Yesterday's Weather by Anne Enright
Author:Anne Enright [Enright, Anne]
Language: eng
Format: epub, mobi
ISBN: 978-1-55199-314-0
Publisher: McClelland & Stewart
Published: 1989-10-31T05:00:00+00:00
At first she thought it was the change of life. She stood in the bed department and waited for hot flashes. She did not mind growing old as long as it meant growing easy, but it did not seem to be working out that way. There was an agitation, a turbulence in her blood. She rode all the way up to accounts to query her payslip, and she landed back down in the bed department with a thump. She walked the floor and sat on the beds. She had a terrible need to lie down on one of them. One Monday evening during stocktaking, she actually did lie down. She simply reclined. She let her back sink into a double-sprung Slumberland, and felt she might never rise again.

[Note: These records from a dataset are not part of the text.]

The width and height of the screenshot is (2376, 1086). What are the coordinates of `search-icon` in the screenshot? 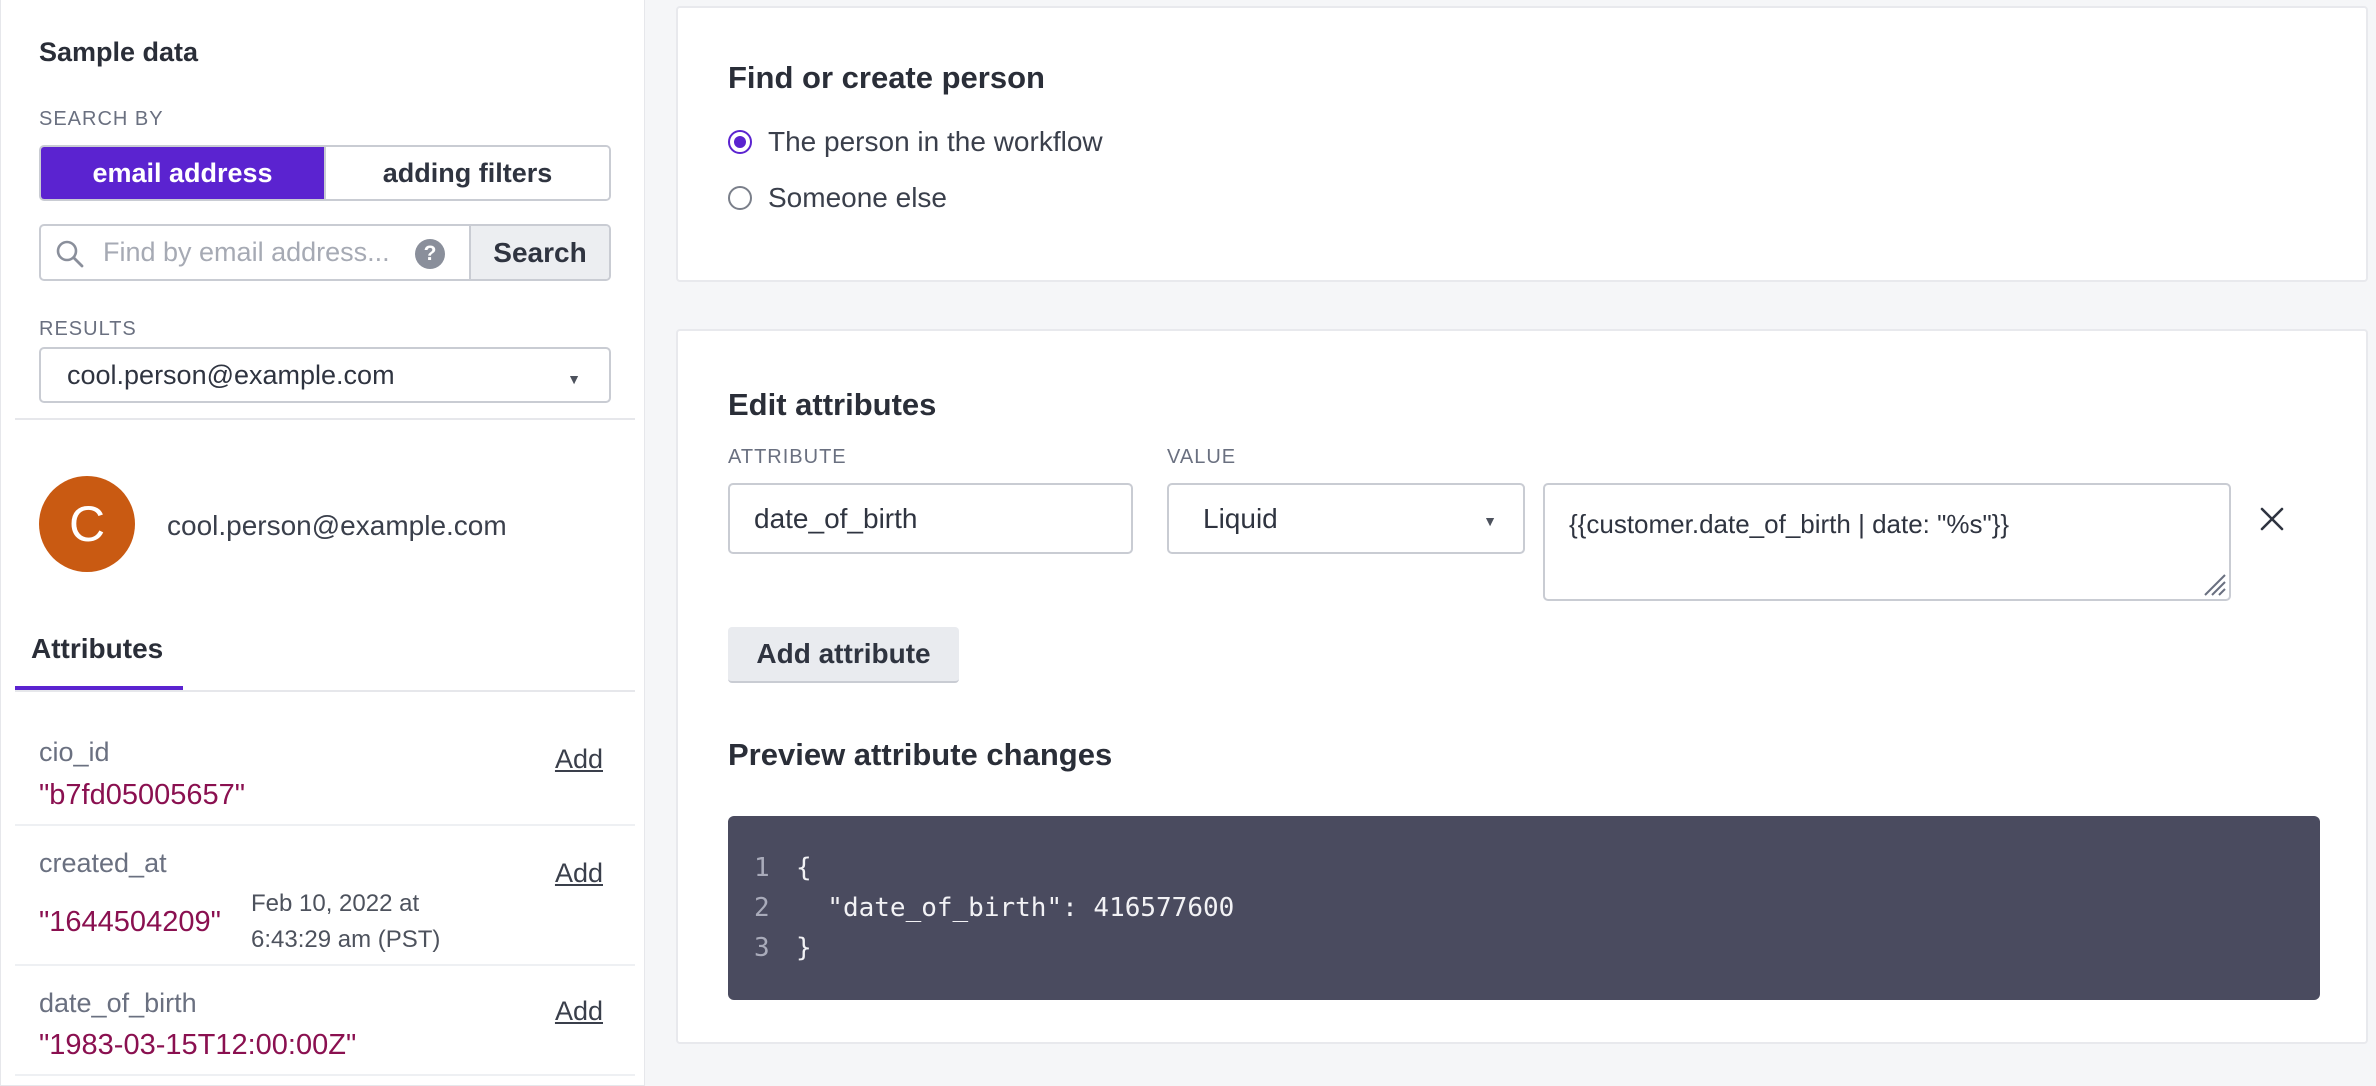 It's located at (70, 254).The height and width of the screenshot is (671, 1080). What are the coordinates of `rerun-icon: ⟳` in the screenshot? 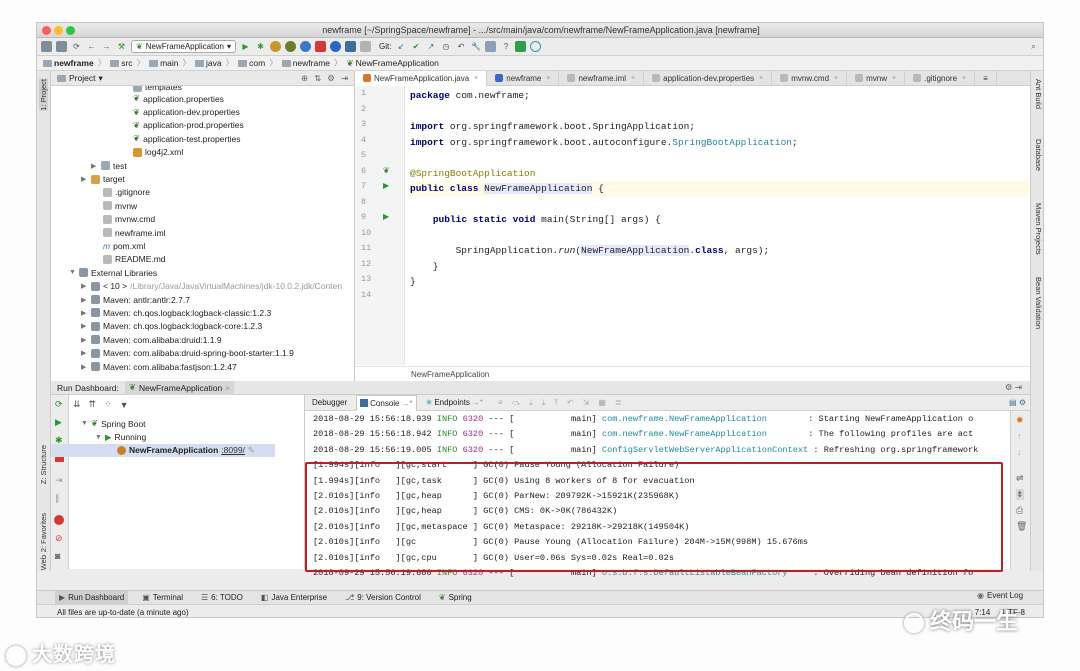 It's located at (59, 404).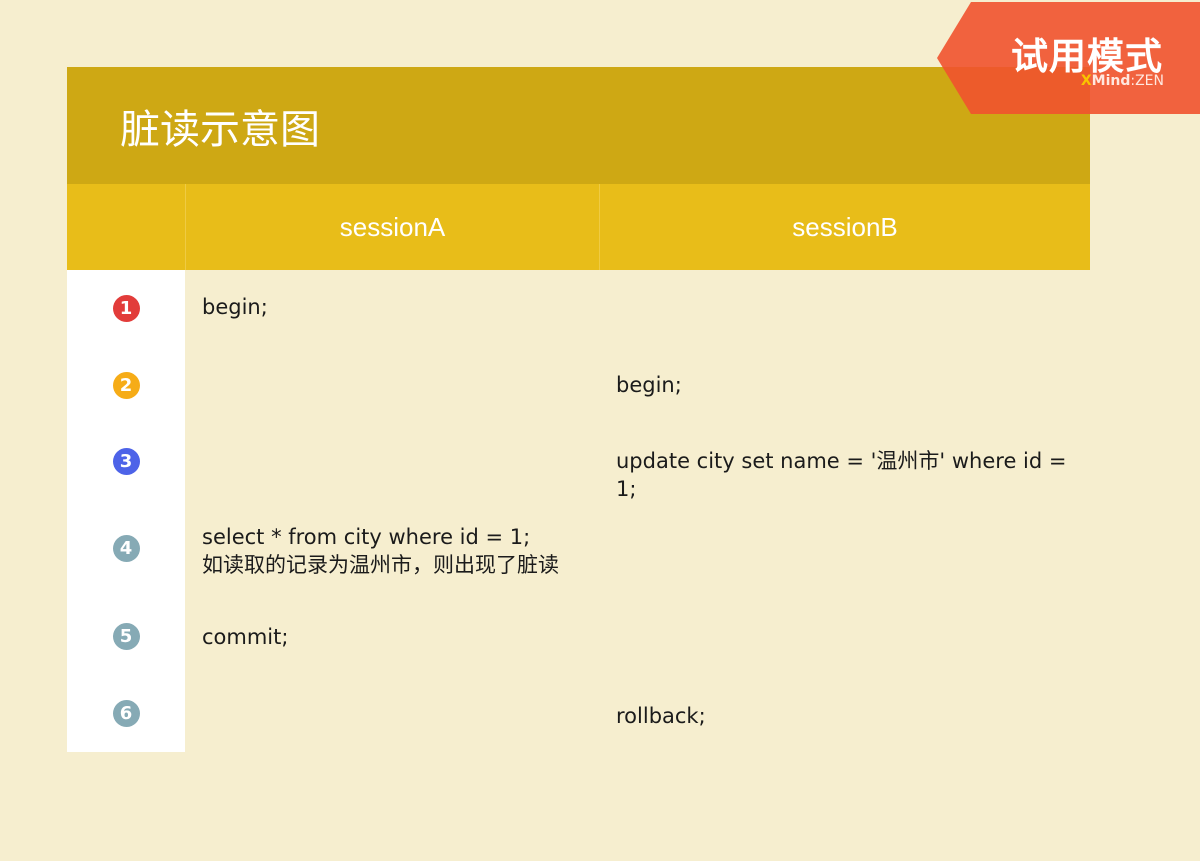  I want to click on session-a-cell: begin;, so click(392, 308).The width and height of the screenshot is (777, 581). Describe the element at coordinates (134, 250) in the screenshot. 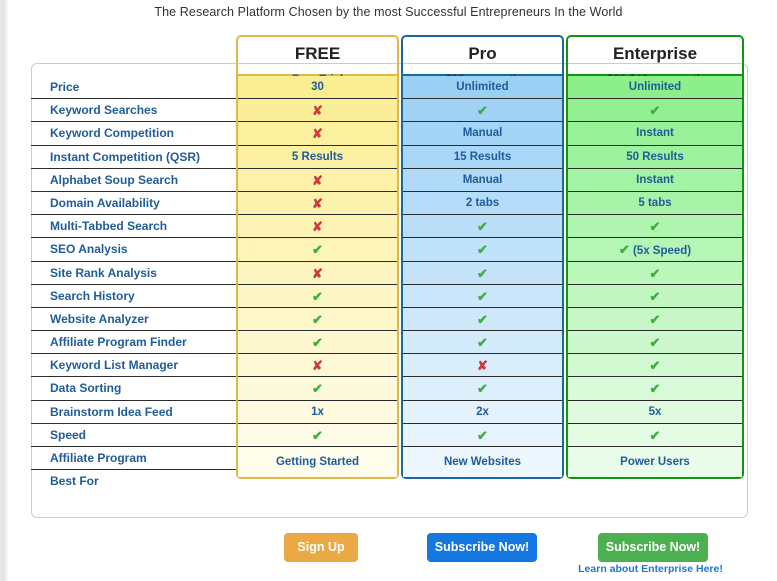

I see `feature-label: SEO Analysis` at that location. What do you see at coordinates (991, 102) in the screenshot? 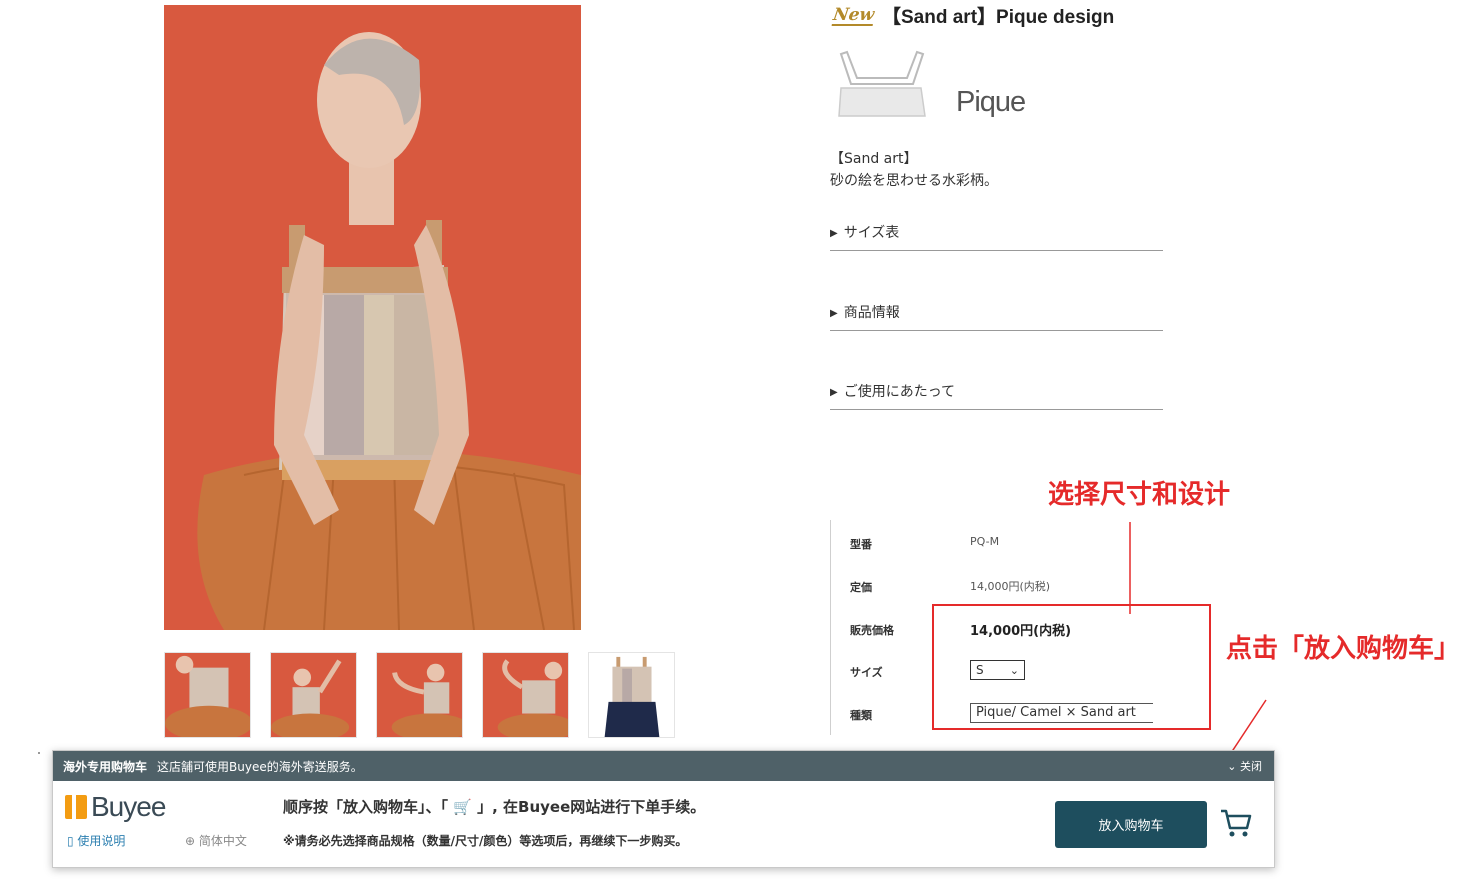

It was not until she bought three pots of apricot jam that the penny dropped. She did not even bother to take a test. She felt that swooping blankness she had felt with each of the boys, so delicious, like diving into a pool and finding you could breathe. The child was no bigger than a pip in the flesh of her stomach. She took it for walks and little outings. She gave it a go on the escalators and on a park swing, scuffing the coarse sand under her feet and feeling a little mad. What would she tell the boys? As for the people in the bed department – Jackie, who shared the floor with her, and the customers who came in to look or buy – they all looked empty to her, like husks. As though she were the only real thing left. It was like that film with the pods, and she wanted to run away somewhere, to a deserted lighthouse, or a shack by the beach, and sit in a shaft of light while her baby grew.
Tom rang. His voice was a shock.
‘I just thought I’d check up on you.’ He sounded close, he sounded right inside her ear. Kitty had to remind herself that there were miles of cable between them, a maze of electricity and static.
‘I’m fine,’ she said. ‘How are things?’
‘Good. Good.’
In the pause, she felt sorry for him. He wasn’t used to this kind of thing.
‘And yourself?’ he said.
‘Oh, flying,’ she said. ‘Flying form.’ And he took the hint and let it go.
Then one morning the down elevator sighed and stopped. People clumped down the steps carefully, almost aslant, squinting at the lines that were strangely solid, though they still seemed to shift beneath their feet. Kitty was glad she wasn’t on the thing when it ground to a halt. It would make you look so foolish. As it happened, the escalators had been empty apart from a young woman on the other side, who seemed to surge suddenly up. Whoosh.
Kitty knew it didn’t mean anything, but she feared for her baby, that was now just eleven weeks old. She could not bear the lopsided sight of the stalled steps, like someone endlessly limping at the other end of the shop floor.